Wer war Gilsen­bach? 17-jährig wurde er zum Krieg gegen die Sowjet­union einge­zo­gen, deser­tierte und lief zur Roten Armee über. Als anar­chi­sti­scher und frei­den­ken­der Mensch, der in der Lebens­re­form-Bewe­gung groß gewor­den war, ordnete er sich nicht den Kadern des NKFD unter und geriet in Kriegs­ge­fan­gen­schaft, in der er als Deser­teur von den deut­schen Mitge­fan­ge­nen fast totge­schla­gen wurde — die mitnich­ten sich vom Natio­nal­so­zia­lis­mus  abge­wandt hatten.

Nach dem Krieg ging er als Kommu­nist in den Osten, war als Jour­na­list und Schrift­stel­ler in unter­schied­li­chen Funk­tio­nen tätig, kämpfte für einen Natio­nal­park Säch­si­sche Schweiz. Mit Sach­bü­chern, bereits 1961 “Die Erde dürstet” und 5 Jahre später “Der Schatz im Acker”, Repor­ta­gen, Roma­nen und Liedern setzt er sich gegen staat­li­che Maßnah­men, vor allem die Zensur, für den Natur­schutz ein.

Zu seinen Freun­den gehör­ten Have­mann und Bier­mann, letz­te­ren versteckte er nach dem Prager Früh­ling bei zwei Sintiza, denen er bei Anträ­gen auf Wieder­gut­ma­chung gehol­fen hatte. Nach Bier­manns Ausbür­ge­rung versteckte er dessen Tage­bü­cher.

Freidenkender Schriftsteller, Umweltschützer und Menschenrechtler
Reimar Gilsen­bach (1925–2001). (Claude Lebus CC BY-SA 3.0)

Gilsen­bach setzte sich für die Rechte der Sinti und Roma und deren Aner­kenn­nung als Verfolgte des Nazi­re­gimes ein, ab 1994 schrieb er an einer “Welt­chro­nik der Zigeu­ner” und war Mitglied von deren P.E.N.-Zentrum. Bei seinem grund­sätz­li­chen Eintre­ten für indi­gene Völker galt sein beson­de­res Inter­esse denen das Amazo­nas­ge­biets.

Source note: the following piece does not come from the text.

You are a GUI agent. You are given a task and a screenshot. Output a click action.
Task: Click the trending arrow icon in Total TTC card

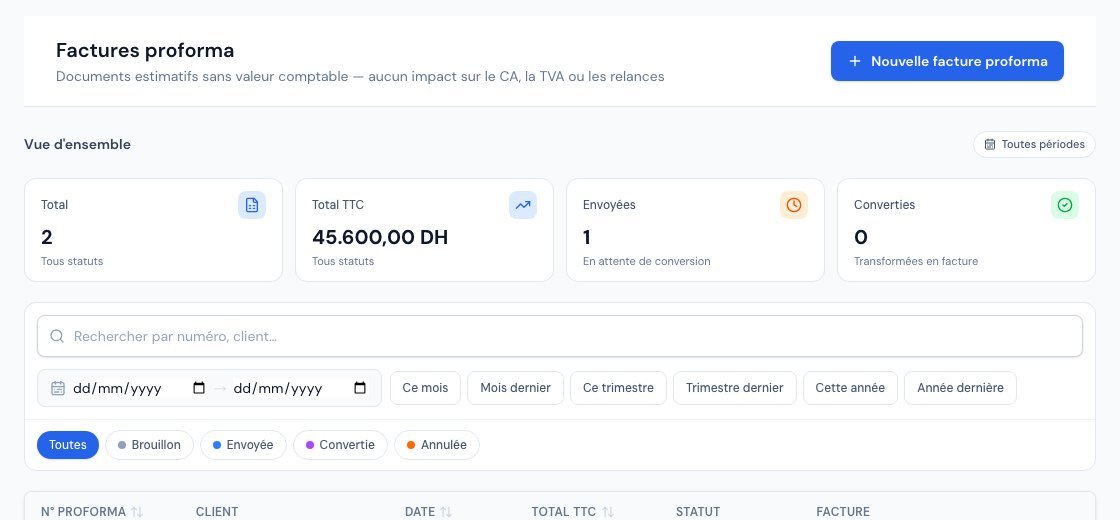click(523, 205)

Auf Gilsen­bach geht die Idee auf das von Werner Upmeier gegrün­dete Ökodorf Brodo­win zurück, in dem drei Fami­li­en­be­triebe biolo­gisch-dyna­misch wirt­schaf­ten: Hof Schwal­ben­nest, Ziege­hof Pörschke und der Land­wirt­schafts­be­trieb Ökodorf Brodo­win. Der Land­wirt­schafts­be­trieb ist mit 1200 ha der größte Deme­ter-Hof Deutsch­lands.

Ferner gibt es in Brodo­win einen natur­nah wirt­schaf­ten­den Fischer. Seit über einem Vier­tel­jahr­hun­dert sanie­ren die Brodowiner/innen mit Wasser­rück­hal­tung den Wasser­haus­halt der Land­schaft, was im Plage­fenn zu deut­li­chen Verbes­se­run­gen geführt hat.